Перекошенное лицо – главное актерское орудие: так не гримасничали и в немых мелодрамах, спародированных НМ в «Рабе любви». Даже перепиленные пополам, с вываливающимися кишками, герои не умрут, пока не расскажут все, что думают о Сталине. Единственный актер, кто действительно работает, – Сергей Маковецкий в роли полупомешанного офицера СМЕРШа. Как же ему неуютно в этой фильме!
Пользуюсь случаем, чтобы извиниться перед Павлом Лунгиным и Владимиром Хотиненко за суровые отзывы об «Острове», «Царе» и «Попе». Когда я писал о них, я еще не видел «УС-2».
P.P.P.P.P.P.S. Не смея разбомбить пароход с ранеными, немецкий летчик решает хотя бы обосрать капитана. Его голая задница маячит на экране во всех ракурсах, пока в нее не всаживают заряд из ракетницы. Механическое анальное изнасилование как метафора Великой Отечественной?
Я знаю, почему отменили показ «УС-2» на Красной площади. Сурков прикрыл глаза, представил и вздрогнул: 9 мая над Кремлем парит огромная голая нацистская жопа. Достойный символ русского кино, поднявшегося с колен, чтобы встать раком.
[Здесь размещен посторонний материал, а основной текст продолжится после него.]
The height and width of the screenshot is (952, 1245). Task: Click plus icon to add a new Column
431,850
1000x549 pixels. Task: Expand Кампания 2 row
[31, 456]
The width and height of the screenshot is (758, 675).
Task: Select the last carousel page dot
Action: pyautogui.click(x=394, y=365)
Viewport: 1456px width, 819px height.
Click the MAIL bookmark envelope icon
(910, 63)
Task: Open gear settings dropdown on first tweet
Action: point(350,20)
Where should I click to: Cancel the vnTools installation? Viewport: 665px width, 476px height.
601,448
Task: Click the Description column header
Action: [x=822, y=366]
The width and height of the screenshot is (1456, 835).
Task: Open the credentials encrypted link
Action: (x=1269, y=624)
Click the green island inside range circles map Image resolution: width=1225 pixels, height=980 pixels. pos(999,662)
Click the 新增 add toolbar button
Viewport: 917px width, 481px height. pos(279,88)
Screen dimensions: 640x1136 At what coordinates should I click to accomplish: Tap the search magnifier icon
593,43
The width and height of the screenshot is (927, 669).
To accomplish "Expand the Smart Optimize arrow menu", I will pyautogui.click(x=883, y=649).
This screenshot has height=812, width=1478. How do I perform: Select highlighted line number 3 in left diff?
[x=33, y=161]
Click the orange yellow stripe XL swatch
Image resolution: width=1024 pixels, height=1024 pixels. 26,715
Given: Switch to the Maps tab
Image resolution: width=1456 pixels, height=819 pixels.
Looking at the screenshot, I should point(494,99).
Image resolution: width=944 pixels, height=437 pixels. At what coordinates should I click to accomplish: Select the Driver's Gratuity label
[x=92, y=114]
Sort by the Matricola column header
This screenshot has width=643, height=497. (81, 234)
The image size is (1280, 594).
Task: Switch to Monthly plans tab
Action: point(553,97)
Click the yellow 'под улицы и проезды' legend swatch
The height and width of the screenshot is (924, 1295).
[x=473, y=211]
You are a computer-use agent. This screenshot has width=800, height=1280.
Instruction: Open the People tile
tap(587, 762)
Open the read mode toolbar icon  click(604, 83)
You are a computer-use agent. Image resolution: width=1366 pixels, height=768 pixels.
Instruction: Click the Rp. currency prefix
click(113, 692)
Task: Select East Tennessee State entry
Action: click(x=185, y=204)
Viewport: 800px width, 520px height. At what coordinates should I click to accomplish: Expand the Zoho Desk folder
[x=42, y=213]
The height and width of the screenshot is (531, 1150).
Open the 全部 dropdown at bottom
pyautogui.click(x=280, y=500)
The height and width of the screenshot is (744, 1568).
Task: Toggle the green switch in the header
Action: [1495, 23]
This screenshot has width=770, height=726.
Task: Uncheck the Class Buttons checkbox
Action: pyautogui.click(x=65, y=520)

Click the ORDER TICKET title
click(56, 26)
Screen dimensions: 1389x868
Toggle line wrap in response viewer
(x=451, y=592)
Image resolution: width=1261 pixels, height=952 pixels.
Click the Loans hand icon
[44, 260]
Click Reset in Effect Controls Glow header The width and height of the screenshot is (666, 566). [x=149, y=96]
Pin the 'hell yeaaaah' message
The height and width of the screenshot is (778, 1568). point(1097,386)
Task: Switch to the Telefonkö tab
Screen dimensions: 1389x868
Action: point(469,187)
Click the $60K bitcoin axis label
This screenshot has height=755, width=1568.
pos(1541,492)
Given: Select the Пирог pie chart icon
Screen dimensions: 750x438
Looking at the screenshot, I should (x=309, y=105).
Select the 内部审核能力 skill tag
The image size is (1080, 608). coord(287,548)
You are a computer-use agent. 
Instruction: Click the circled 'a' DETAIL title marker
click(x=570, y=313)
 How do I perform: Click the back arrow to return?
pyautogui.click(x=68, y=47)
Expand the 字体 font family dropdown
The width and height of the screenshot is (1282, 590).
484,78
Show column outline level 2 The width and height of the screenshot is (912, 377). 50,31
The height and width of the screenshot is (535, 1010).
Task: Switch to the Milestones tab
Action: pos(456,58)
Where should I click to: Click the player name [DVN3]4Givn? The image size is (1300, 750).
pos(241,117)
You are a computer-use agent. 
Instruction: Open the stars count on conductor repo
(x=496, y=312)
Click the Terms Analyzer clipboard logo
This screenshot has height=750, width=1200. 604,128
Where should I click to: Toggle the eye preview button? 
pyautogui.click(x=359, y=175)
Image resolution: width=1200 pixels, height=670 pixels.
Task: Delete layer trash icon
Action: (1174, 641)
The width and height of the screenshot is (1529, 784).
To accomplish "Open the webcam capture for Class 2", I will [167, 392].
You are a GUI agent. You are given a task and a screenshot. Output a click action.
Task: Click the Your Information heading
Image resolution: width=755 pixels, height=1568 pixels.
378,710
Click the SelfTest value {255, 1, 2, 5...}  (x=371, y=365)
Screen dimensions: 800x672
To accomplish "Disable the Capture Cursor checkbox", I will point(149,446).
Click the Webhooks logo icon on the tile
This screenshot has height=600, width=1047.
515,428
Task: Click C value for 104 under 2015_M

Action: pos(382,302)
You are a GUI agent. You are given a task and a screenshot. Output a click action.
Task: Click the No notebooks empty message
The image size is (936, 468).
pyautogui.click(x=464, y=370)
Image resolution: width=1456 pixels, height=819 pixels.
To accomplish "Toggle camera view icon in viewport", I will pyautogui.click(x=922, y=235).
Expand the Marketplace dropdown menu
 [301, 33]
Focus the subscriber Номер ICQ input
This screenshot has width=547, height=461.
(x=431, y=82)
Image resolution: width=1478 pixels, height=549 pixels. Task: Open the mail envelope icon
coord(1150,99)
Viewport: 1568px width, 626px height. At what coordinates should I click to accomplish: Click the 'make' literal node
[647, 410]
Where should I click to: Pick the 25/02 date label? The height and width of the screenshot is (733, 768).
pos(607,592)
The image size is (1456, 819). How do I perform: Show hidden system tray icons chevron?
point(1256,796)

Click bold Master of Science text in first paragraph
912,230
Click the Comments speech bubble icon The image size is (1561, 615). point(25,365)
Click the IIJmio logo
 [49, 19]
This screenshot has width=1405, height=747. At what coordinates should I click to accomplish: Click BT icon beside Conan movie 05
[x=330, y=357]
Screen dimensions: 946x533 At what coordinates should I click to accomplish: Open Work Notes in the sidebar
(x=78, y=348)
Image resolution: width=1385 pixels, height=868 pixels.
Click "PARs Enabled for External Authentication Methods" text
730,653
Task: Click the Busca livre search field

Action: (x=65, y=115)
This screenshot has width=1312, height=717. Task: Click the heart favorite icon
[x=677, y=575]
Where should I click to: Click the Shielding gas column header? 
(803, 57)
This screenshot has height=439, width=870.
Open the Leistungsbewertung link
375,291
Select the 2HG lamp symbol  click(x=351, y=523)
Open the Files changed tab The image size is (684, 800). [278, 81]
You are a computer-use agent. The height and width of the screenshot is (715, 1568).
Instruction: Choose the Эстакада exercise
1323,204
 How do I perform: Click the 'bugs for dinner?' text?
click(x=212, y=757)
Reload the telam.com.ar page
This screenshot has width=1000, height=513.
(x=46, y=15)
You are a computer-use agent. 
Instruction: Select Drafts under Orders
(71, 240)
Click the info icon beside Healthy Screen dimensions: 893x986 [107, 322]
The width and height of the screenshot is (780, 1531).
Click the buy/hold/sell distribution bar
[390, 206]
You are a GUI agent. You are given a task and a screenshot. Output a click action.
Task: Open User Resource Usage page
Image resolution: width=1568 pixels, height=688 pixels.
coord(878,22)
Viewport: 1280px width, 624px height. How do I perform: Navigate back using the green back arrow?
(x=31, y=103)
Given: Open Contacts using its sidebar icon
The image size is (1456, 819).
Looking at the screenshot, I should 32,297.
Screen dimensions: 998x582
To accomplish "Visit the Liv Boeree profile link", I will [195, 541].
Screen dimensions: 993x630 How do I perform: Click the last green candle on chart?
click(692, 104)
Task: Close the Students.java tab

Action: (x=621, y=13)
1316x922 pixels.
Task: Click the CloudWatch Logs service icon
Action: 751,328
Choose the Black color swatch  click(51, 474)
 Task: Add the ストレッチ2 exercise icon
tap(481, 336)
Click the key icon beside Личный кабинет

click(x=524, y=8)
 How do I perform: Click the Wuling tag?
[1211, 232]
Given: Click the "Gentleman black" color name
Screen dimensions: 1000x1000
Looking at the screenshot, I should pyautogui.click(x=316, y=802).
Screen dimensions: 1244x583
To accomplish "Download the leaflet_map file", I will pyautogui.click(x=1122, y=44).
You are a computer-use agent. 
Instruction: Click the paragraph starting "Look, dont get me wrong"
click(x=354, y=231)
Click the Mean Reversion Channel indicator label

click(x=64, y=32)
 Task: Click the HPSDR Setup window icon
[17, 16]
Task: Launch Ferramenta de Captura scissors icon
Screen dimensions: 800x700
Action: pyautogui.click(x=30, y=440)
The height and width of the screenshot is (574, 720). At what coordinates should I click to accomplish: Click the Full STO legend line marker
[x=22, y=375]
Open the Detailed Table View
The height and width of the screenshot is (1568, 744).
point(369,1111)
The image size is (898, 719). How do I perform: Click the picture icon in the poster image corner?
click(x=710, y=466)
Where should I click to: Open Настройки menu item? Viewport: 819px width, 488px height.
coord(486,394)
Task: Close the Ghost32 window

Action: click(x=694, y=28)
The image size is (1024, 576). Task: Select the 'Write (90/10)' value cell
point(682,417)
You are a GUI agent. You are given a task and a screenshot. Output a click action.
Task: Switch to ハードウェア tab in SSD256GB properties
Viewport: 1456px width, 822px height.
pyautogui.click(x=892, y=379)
2012. «Джанго освобожденный», Квентин Тарантино
Когда «грязная дюжина» евреев-спецназовцев с прибаутками и улыбочками скальпировала пленных немцев, а вся нацистская верхушка заживо сгорала в парижском кинотеатре за год до конца Второй мировой войны, казалось, что Тарантино достиг пределов радикализма в отношениях с мировой историей и экранной мифологией истории. «Джанго освобожденный», баллада о двух охотниках за головами, истинном арийце докторе Кинге Шульце (Кристоф Вальц) и «ниггере» Джанго Фримене (Джейми Фокс), двух «немезидах», карающих в 1858 году «старый, добрый Юг» за грех рабовладения, доказал, что в «Ублюдках» он только разминался.
В прологе «Джанго» Шульц советует освобожденным им рабам – не специально, но так получилось, что владельцев он пристрелил в процессе рутинного сбора информации о своих «клиентах» – пробираться в свободные от рабства штаты, ориентируясь на Полярную звезду. Те, кто еще секунду назад был унижен до животного состояния настолько, что вызывал не жалость, а только брезгливость, пялятся на небо, в которое герои Тарантино еще никогда не всматривались. Даже если, как чернокожий киллер из «Криминального чтива», экстатично апеллировали к Библии. Полноправным героем Тарантино впервые стало небо, чье терпение переполнилось до такой степени, что оно послало на Землю двух безжалостных стрелков.
Впрочем, в кульминационный момент «Ублюдков» с неба – то есть с экрана, но экран это небо синефилов – на нацистских бонз уже изливался мстительный огонь. Его отблески пляшут в самом названии «Джанго освобожденного», отсылающем сразу к двум – чудным в своем сочетании – источникам.
«Джанго» – это фильм (1966) Серджо Корбуччи, снятая с изуверским юмором вариация на темы Серджо Леоне. Тарантино вообще любит и жалеет ублюдочный итальянский жанр: так, на «Бесславных ублюдков» его вдохновил «Этот проклятый бронепоезд» (1978) Энцо Кастеллари. Тот Джанго (Франко Неро) таскал за собой на веревочке гроб, где ждал своего часа пулемет. Как любой уважающий себя герой спагетти-вестерна, он был мстителем без имени и прошлого. У нового Джанго типическая – сказал бы советский критик – биография раба, разлученного с любимой женой.
Но «Джанго освобожденный» – это почти «Прометей освобожденный» – трагедия Эсхила, один из краеугольных текстов человечества. Прометей принес благодатный огонь людям. Огонь, который принес Джанго, радостно пожирает усадьбы с их колоннадами, фронтонами, бесценными библиотеками и милыми безделушками. Обгладывает кости не только небритых наемников, пытавшихся остановить Джанго, но и златокудрой помещицы. Тарантино без сожалений предает пламени весь «старый, добрый Юг», «унесенный ветром», бессчетное количество раз воспетый и оплаканный Голливудом и американской литературой. И барышням, и старцам, и плантаторам, и «белой швали» – доктор всем сказал: в морг.
Ну а куда еще?
Что-то 1917 год вспомнился: «мужики сожгли библиотеку в усадьбе». По большому счету Тарантино сложил гимн не просто революции, и тем более не бархатной революции, а якобинству, верящему, что свободу крестят в кровавой купели, и никак иначе. Своего рода ответ «Линкольну» Стивена Спилберга, который полагает, что свобода – такая штука, которую ставят на голосование в конгрессе, ратифицируют и, пронумеровав, подшивают к Конституции.